Cet appel à la prudence, et aux essais locaux avant toute généralisation nationale, s’inscrit dans la lignée de la décision du dernier CTPS, du 29 septembre. Où pour quatre cépages résistants européens admis au catalogue, il y a eu sept avis de réorientation vers un classement temporaire pour des variétés étrangères, quand les quatre cépage du programme ResDur de l’INRA ont été adoubés pour un classement temporaire (de quinze ans).
Cette expertise ne devrait pas être du goût des représentants languedociens du vignoble, qui ont déjà montré leur impatience par le passé en interpelant le ministère de l’Agriculture. Et ont mobilisé le Conseil Spécialisé Vin de FranceAgriMer d’octobre dernier, qui a accepté en bloc les cépages résistants proposés. Avec une réserve cependant pour dix cépages (dont huit italiens, plus le cabernet blanc et le cabernet Cortis).
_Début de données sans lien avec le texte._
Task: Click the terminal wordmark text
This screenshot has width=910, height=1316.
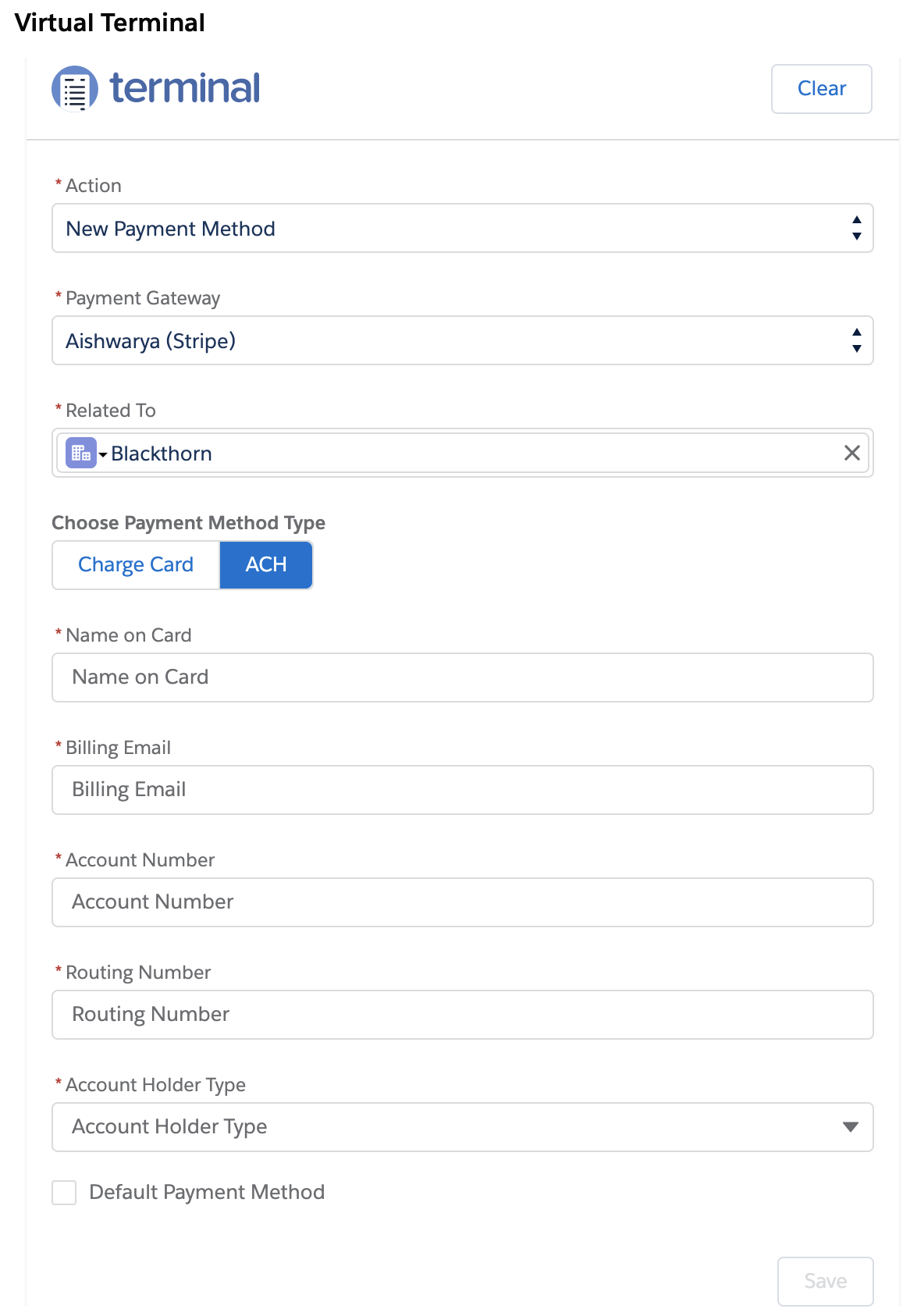Action: click(x=184, y=87)
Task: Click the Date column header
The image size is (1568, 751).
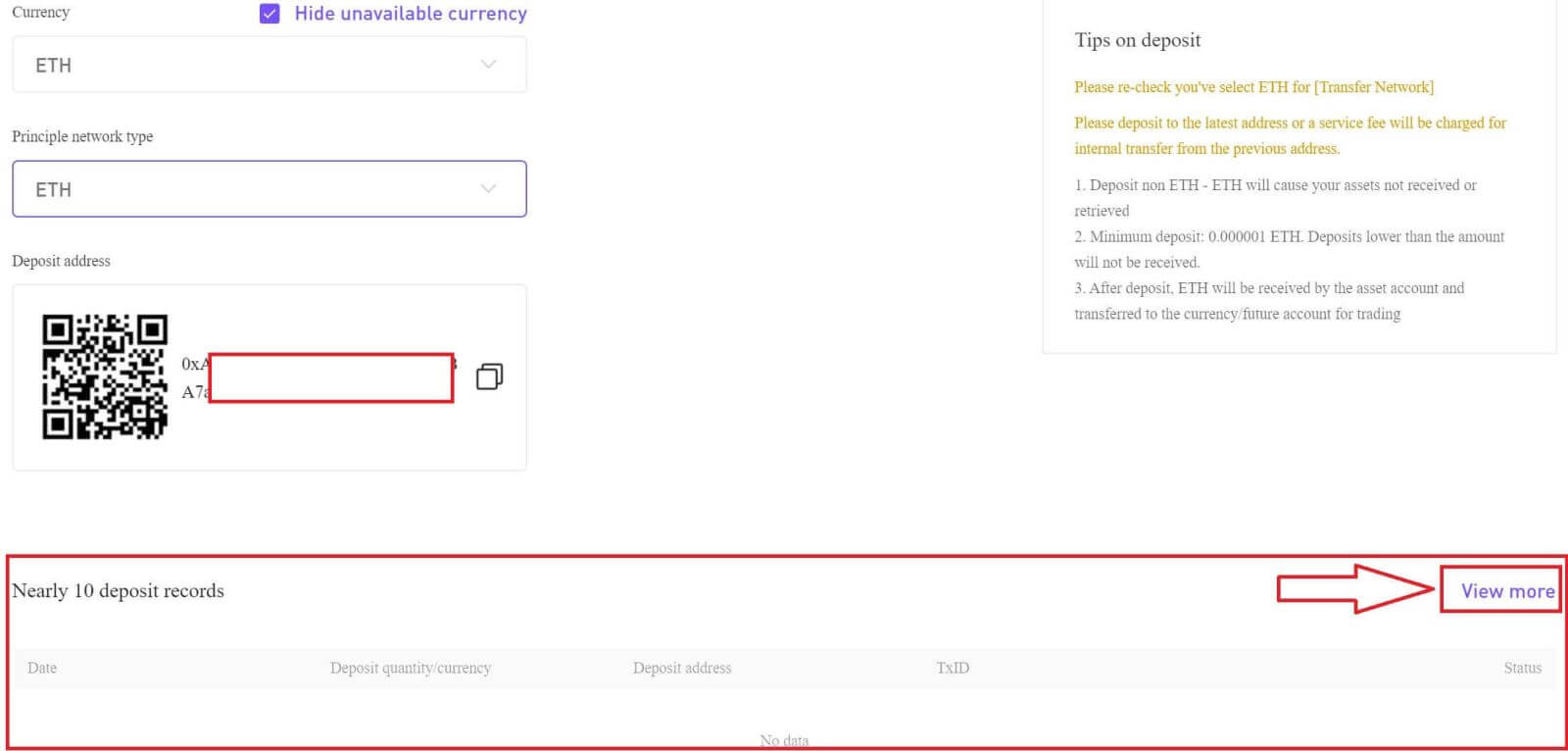Action: pyautogui.click(x=42, y=668)
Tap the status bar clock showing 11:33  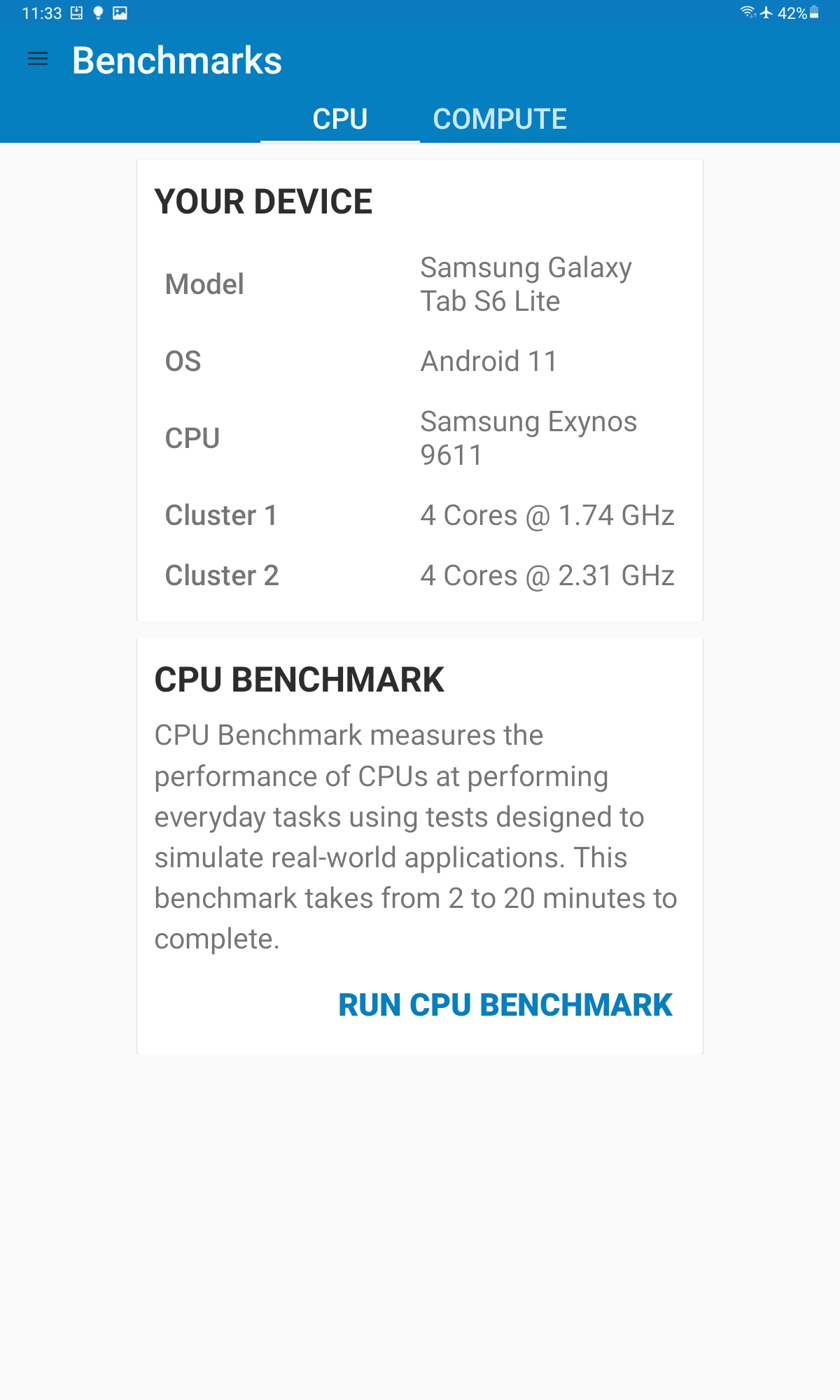point(42,13)
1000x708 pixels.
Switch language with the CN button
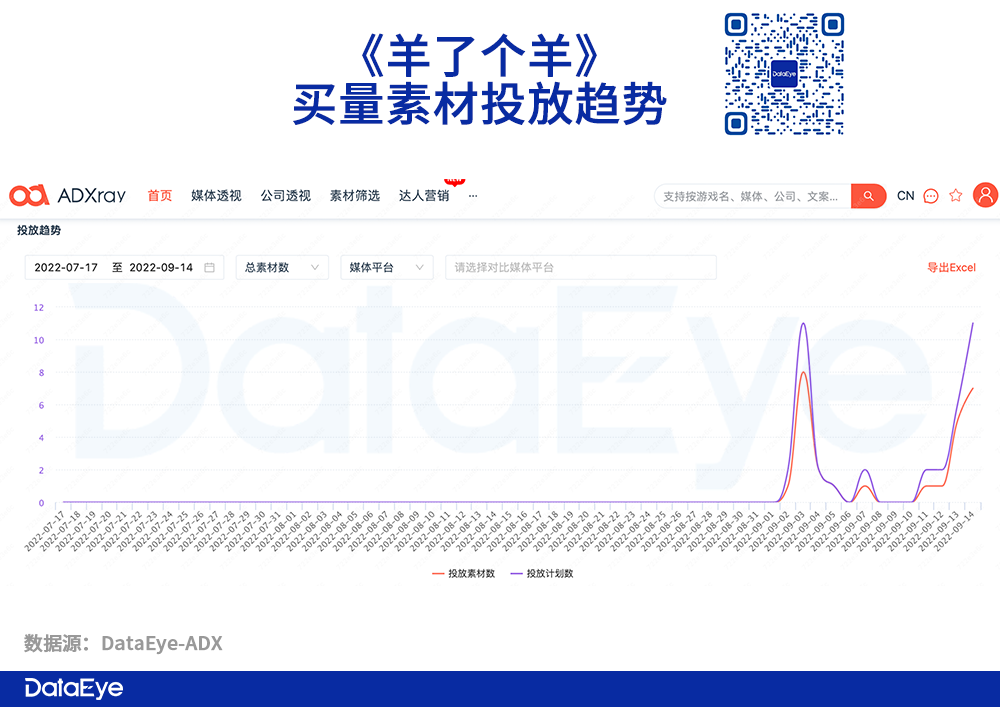coord(906,196)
Les élus du vignoble demandent en effet une clarification de leurs dénominations, comme le demande le CTPS. « C'est une demande purement franco-française » soupire Loïc Breton (VCR France, voir encadré).
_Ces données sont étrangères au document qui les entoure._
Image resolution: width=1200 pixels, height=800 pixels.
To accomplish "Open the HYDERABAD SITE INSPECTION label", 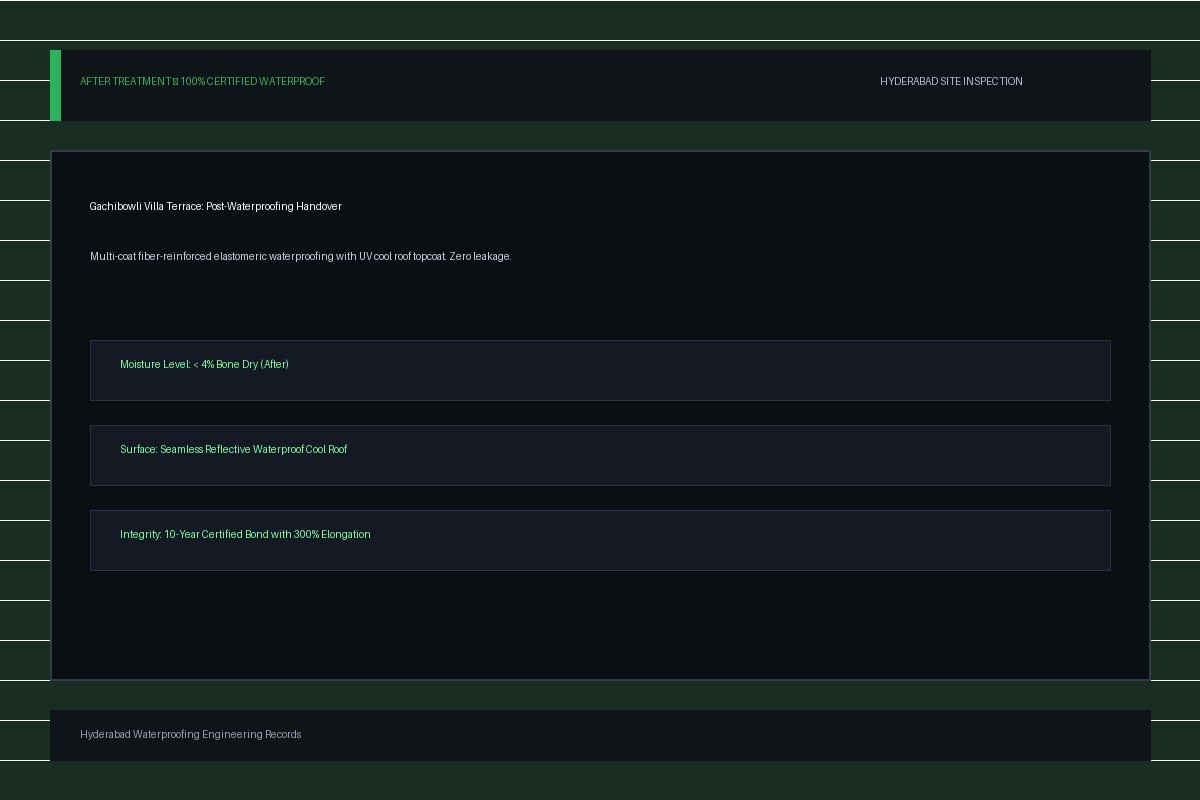I will 951,81.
Le travail de synthèse entre ces positions d’experts et de producteurs revient désormais au ministère de l’Agriculture. Un expert de la procédure estime qu’un groupe de travail pourrait être créé dès janvier, avec l’objectif de publier un décret avant mars. Afin de permettre les premières plantations sur la prochaine campagne.
Apprenant la nouvelle, Loïc Breton, le directeur générale de la branche française de VCR est loin d’être étonné par la décision du CTPS. « Que le classement soit temporaire ou pas, nous sommes là pour travailler et il y a une demande forte de la viticulture pour avancer dans les défis environnementaux actuels. Nous répondrons aux besoins français, l’an prochain il y aura une centaine d’hectares de résistants plantés en Italie » annonce-t-il. Ajoutant, philosophe, que « pour qu’un cépage soit planté, il faut qu’il marche bien culturalement et donne un bon vin. Ce n’est qu’à ces conditions qu’il trouvera sa place sur les marchés. »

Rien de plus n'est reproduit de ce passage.